Given passage:
[Start of Attachment]

It doesn't. In fact it doesn't know anything. It's developing its own particular neural pathways, but it will have to wait until it's born to find out if these pathways are going to promote behaviours that we would call illegal, or not.

quote:
if criminals are born, one would expect roughly the same crime-rate in all societies, in all periods.

Except that all societies across time and space have not defined crime in the same way. BTW, if capitalism indeed causes poverty, then as you say, wouldn't we expect exactly the same level of poverty in all capitalist countries throughout time as well??

Personally I don't believe that crime is genetic (although studies of disorders like Kleinfelter's Syndrome suggest that it may be), and I don't believe that criminals are made by their surroundings either (or we'd expect everybody from a certain neighbourhood/skin color/financial status to become a criminal or not become a criminal.

[End of Attachment]

Excerpted records:
[Start of Attachment]

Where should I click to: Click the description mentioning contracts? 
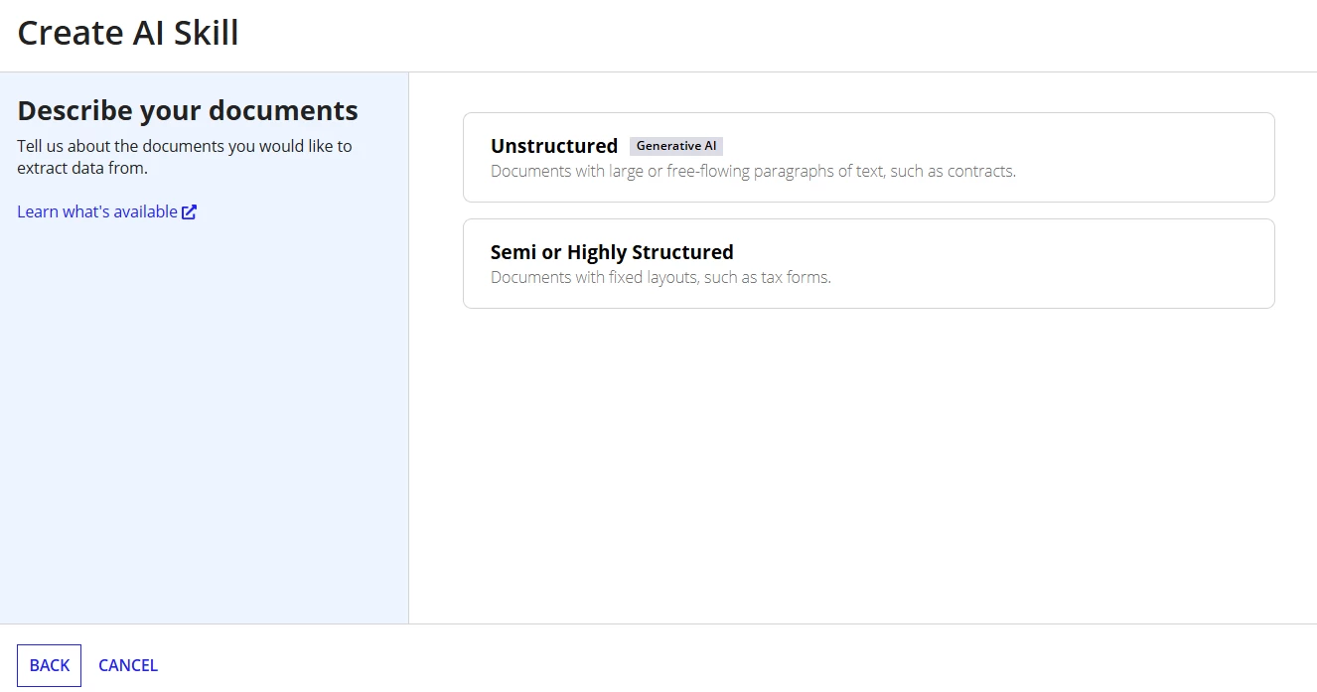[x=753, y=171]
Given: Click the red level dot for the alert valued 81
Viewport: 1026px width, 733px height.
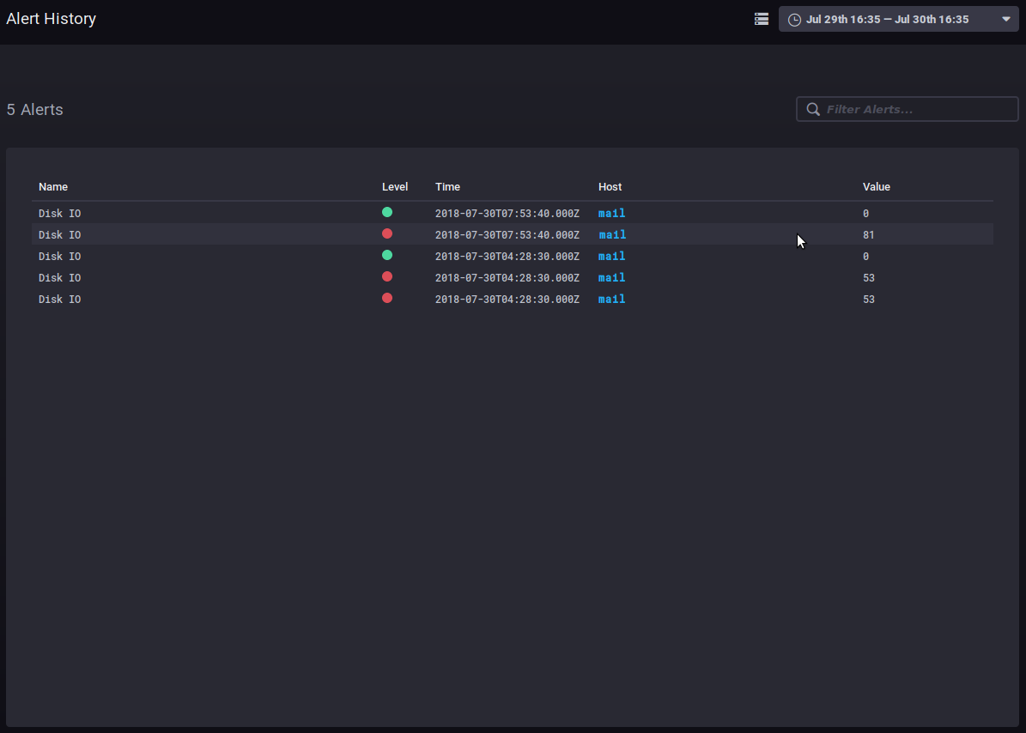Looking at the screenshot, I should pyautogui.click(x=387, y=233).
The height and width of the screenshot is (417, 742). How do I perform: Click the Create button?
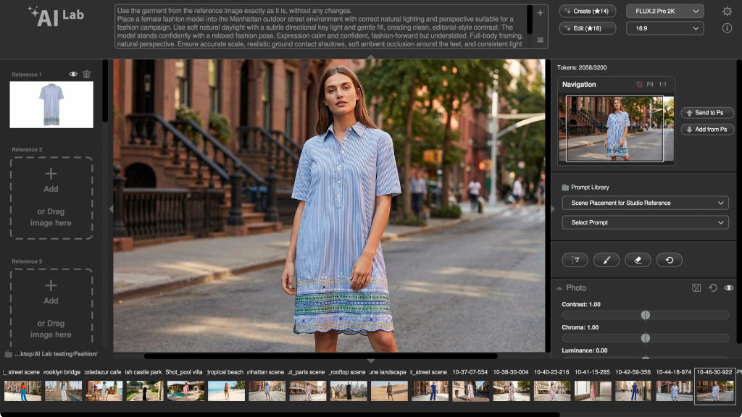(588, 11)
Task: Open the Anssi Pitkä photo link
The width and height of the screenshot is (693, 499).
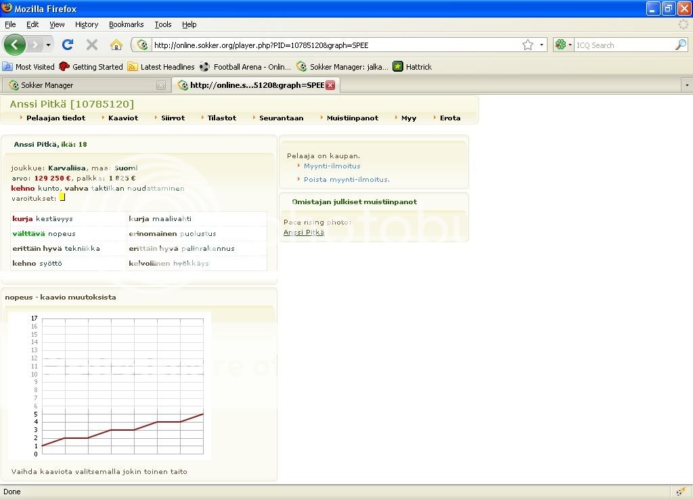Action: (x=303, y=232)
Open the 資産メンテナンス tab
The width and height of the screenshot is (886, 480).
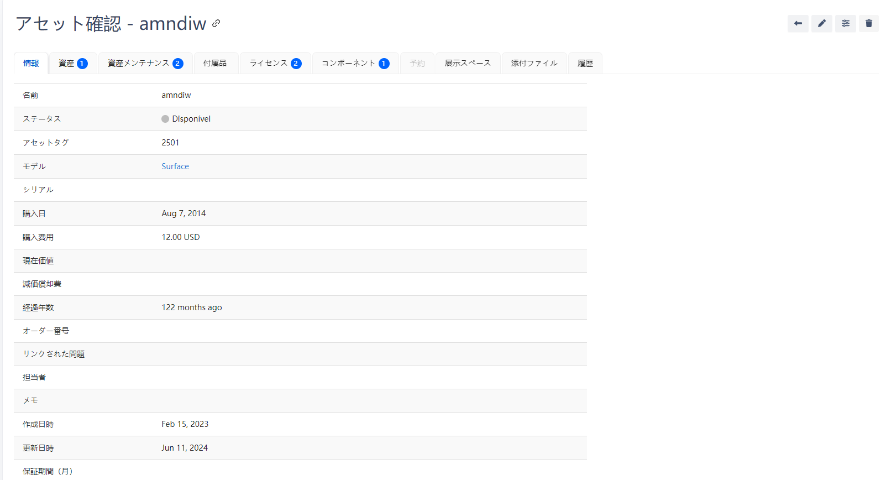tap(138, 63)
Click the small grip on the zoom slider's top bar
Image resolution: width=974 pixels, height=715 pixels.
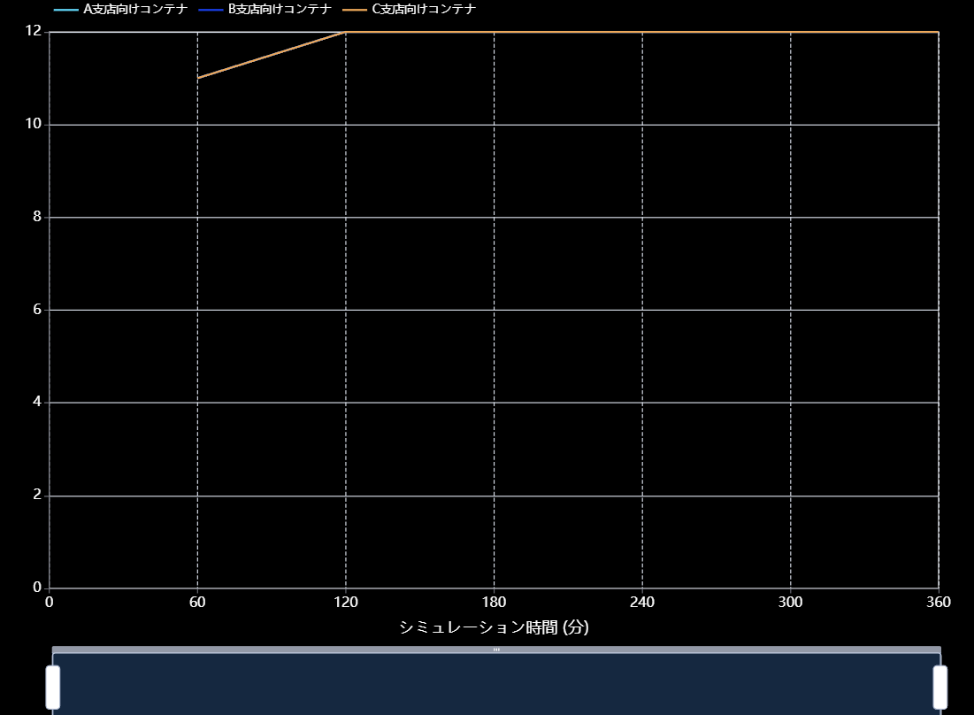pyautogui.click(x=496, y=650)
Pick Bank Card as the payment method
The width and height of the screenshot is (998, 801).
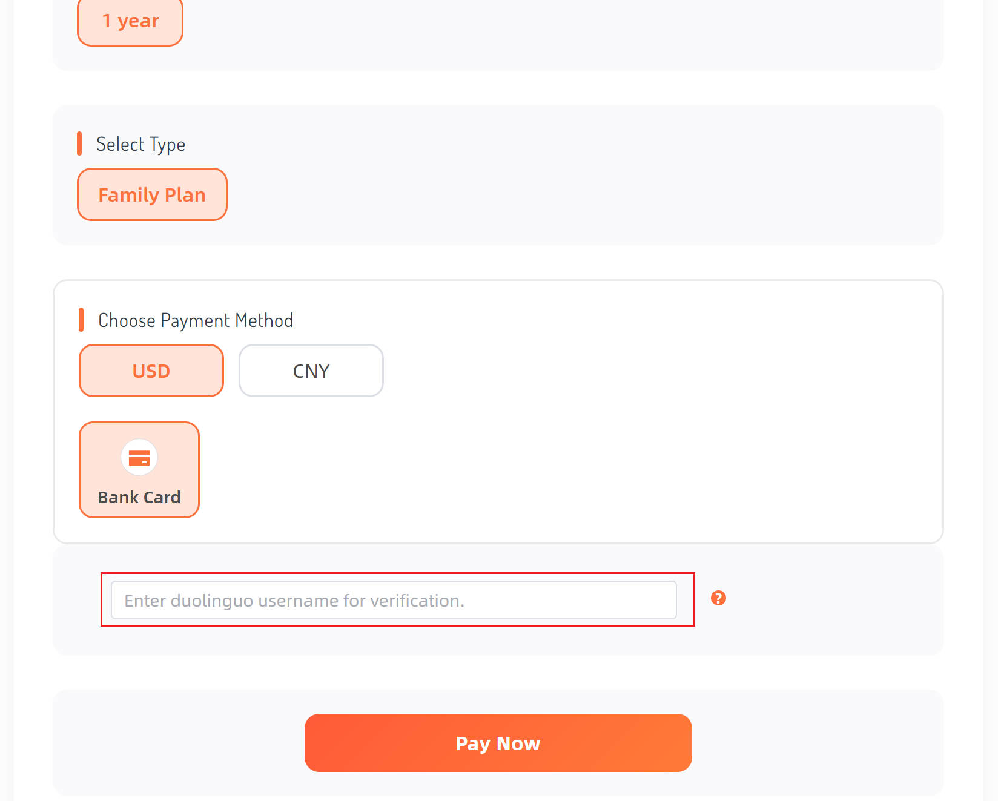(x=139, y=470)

[End of Attachment]
[Start of Attachment]

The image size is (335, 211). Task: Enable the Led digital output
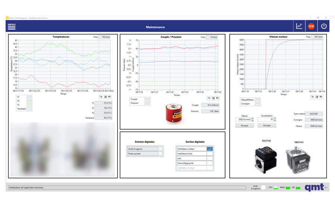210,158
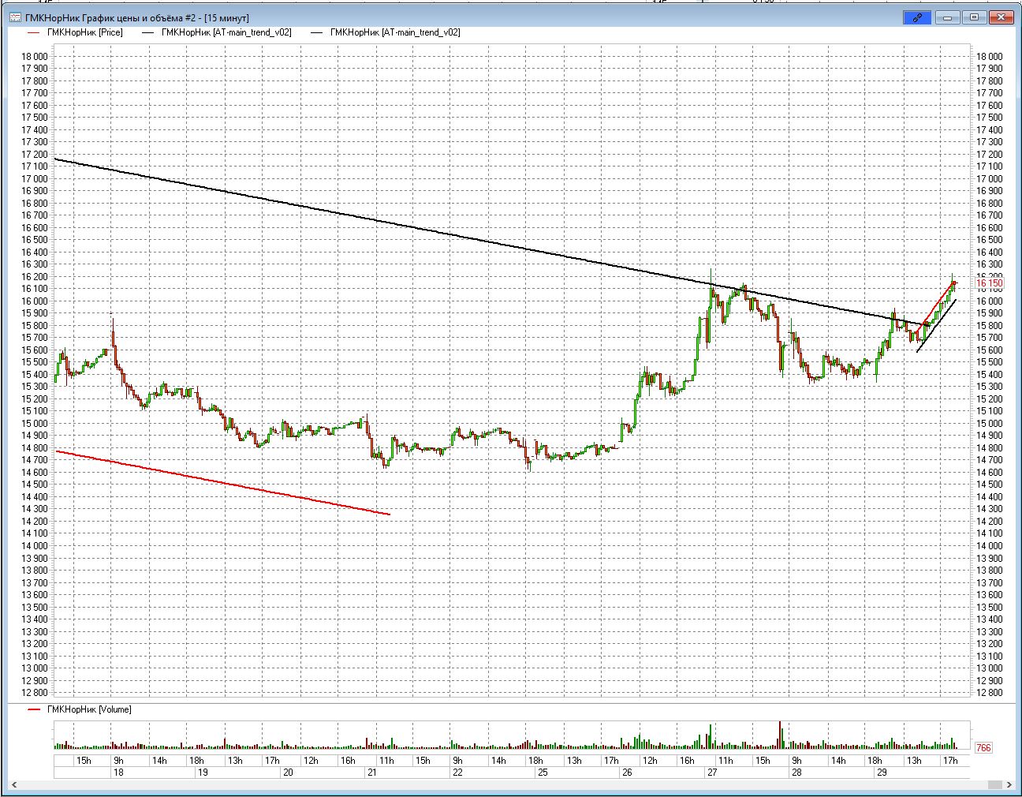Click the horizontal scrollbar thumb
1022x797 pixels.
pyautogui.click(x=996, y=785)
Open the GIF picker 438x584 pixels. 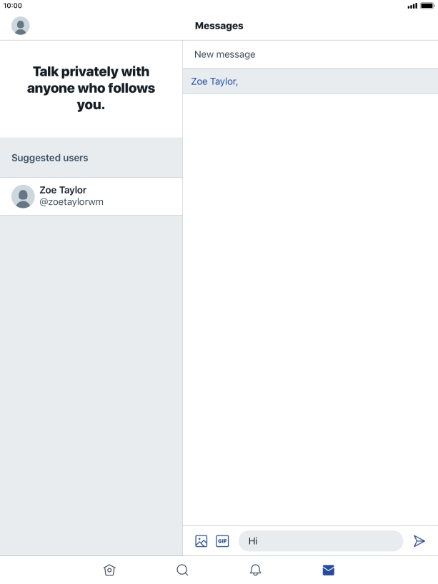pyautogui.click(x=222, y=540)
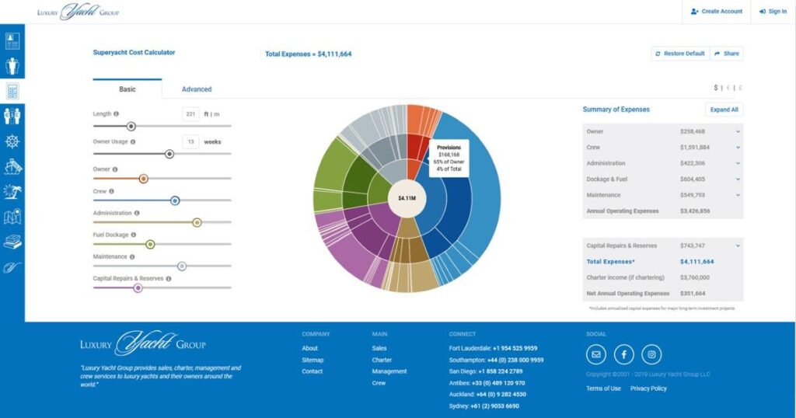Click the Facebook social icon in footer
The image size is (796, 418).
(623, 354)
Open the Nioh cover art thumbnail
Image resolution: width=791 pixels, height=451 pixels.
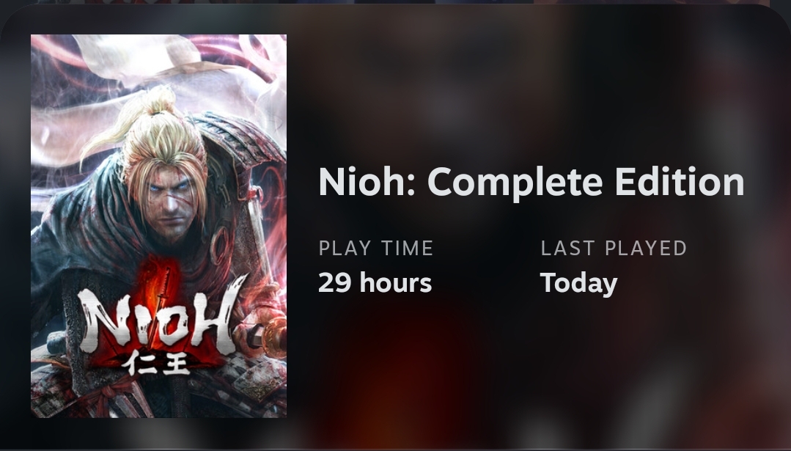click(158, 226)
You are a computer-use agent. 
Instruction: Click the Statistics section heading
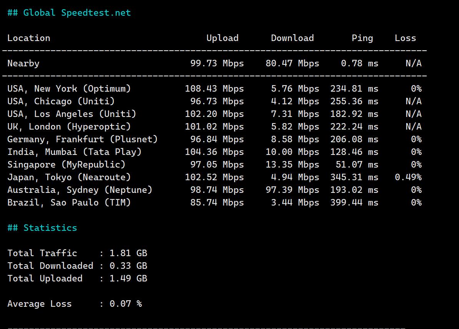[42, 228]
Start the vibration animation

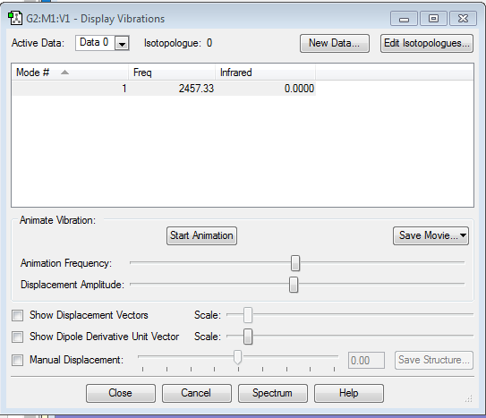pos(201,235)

[End of Attachment]
[Start of Attachment]

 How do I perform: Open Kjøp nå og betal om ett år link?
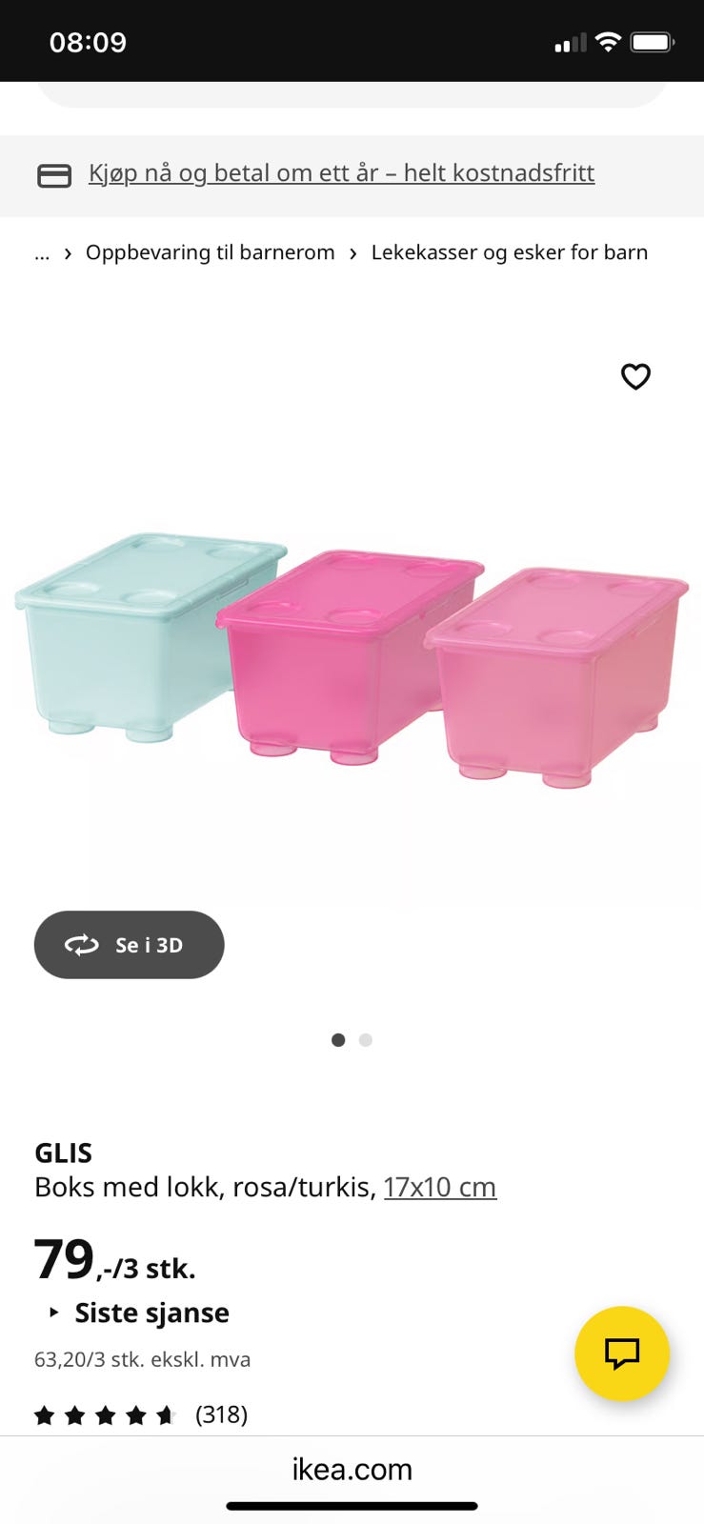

[End of Attachment]

Required work:
1. According to the post on whether criminals are born, studies of which disorder suggest that crime may be genetic?
2. Do these statements agree with the post on whether criminals are born? (a) The writer believes crime is genetic. (b) The writer says all societies have defined crime in the same way. (c) The writer does not believe criminals are made by their surroundings.

Solutions to each task:
1. Kleinfelter's Syndrome

2.
(a) No: "Personally I don't believe that crime is genetic"
(b) No: "all societies across time and space have not defined crime in the same way"
(c) Yes: "I don't believe that criminals are made by their surroundings either"